Young Oberlin displayed an early mechanical aptitude, and built a working steam engine at the age of fifteen, most likely while learning metalworking at one of the city's riverboat engine yard, while being educated in the public and technical schools of Cleveland.

By 1873, Webb amicably left the partnership to pursue his career in academia, starting as a professor of mathematics at the University of Michigan, and later an engineering professor at Indiana, Cornell, and Stevens Institute. Smith and Webb crossed professional paths several times until Webb's death in 1912. Smith brought in his younger brother Frederick as a replacement partner, and committed his facilities to the manufacture of foot-driven presses for canning enterprises, and began advertising in industrial periodicals. Within three years, he designed a version for belt-power hookup; seventy-two machines of both varieties and in four models sold during 1874-76, three of which went to international customers in Canada, Australia, and Sweden. Oberlin Smith met Miss Charlotte E. Hill while she was teaching at the Ivy Hall School for Girls in Bridgeton. They were married on Christmas Day, 1876 in Bernardston Mass. Two children were born to Oberlin and Charlotte Smith; Winifred Hill in 1878 and Percival Hill in 1880. David Sheppard House

In 1877, the small business was incorporated as the Ferracute Machine Company and moved to an old brick factory site on the eastern shore of East Lake in Bridgeton. The company engaged in the manufacture of various forms of machinery, including many of his Smith's own inventions. Ferracute Machine Co. specialized in the manufacture presses for working metals. Over the sixty-three years of Oberlin Smith's tenure as chief engineer and president of Ferracute, he designed over five hundred kinds and sizes, and obtained over fifty patents on these designs alone. While most of Mr. Smith's inventions related to presswork, there were several in entirely outside fields. Among them were such widely divergent lines as improved looms, dump carts, keyless locks, automatic garage door openers and egg boiling. In 1883 he achieved considerable publicity through the invention of a magneto-electric phonograph. Citizens of Bridgeton bear witness to Mr. Smith's having frequently driven through the streets of town in a motor propelled vehicle long before the days of automobiles.

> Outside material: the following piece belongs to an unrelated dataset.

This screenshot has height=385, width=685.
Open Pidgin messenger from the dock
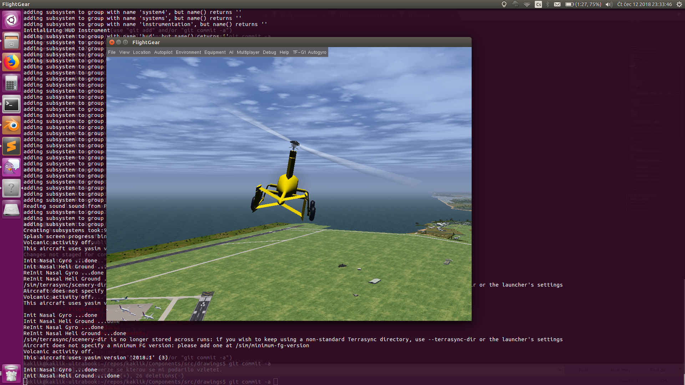pyautogui.click(x=11, y=167)

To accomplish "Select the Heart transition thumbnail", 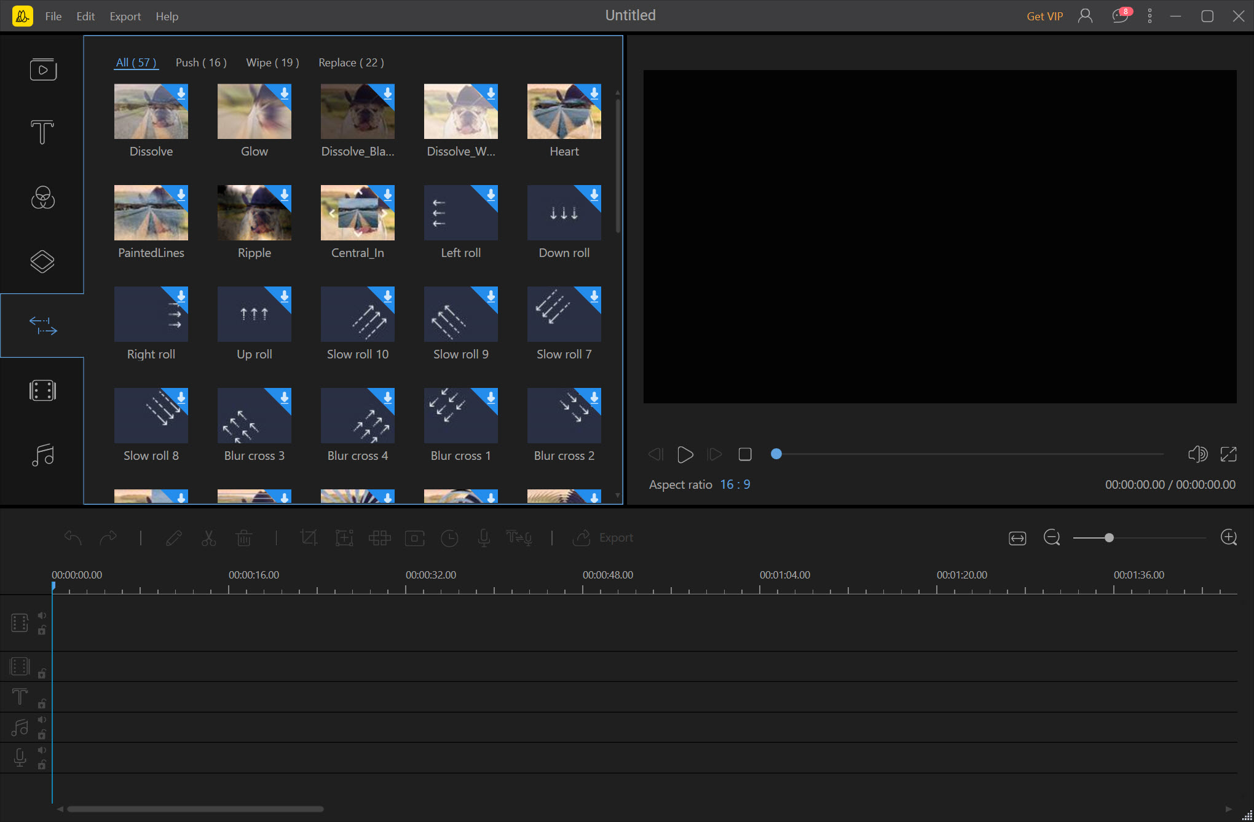I will pos(564,111).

Oberlin Smith was a prolific writer and lecturer, his works covering science, fiction and even theology. He published two books, "Press Working of Metals" still considered to be an authoritative work on the subject, and a metaphysics work, "Tho Material, Why Not Immortal?" Other interests that Oberlin Smith enjoyed were rowing, motoring, dancing, and golf, most of which he was active in well in the later years of his life.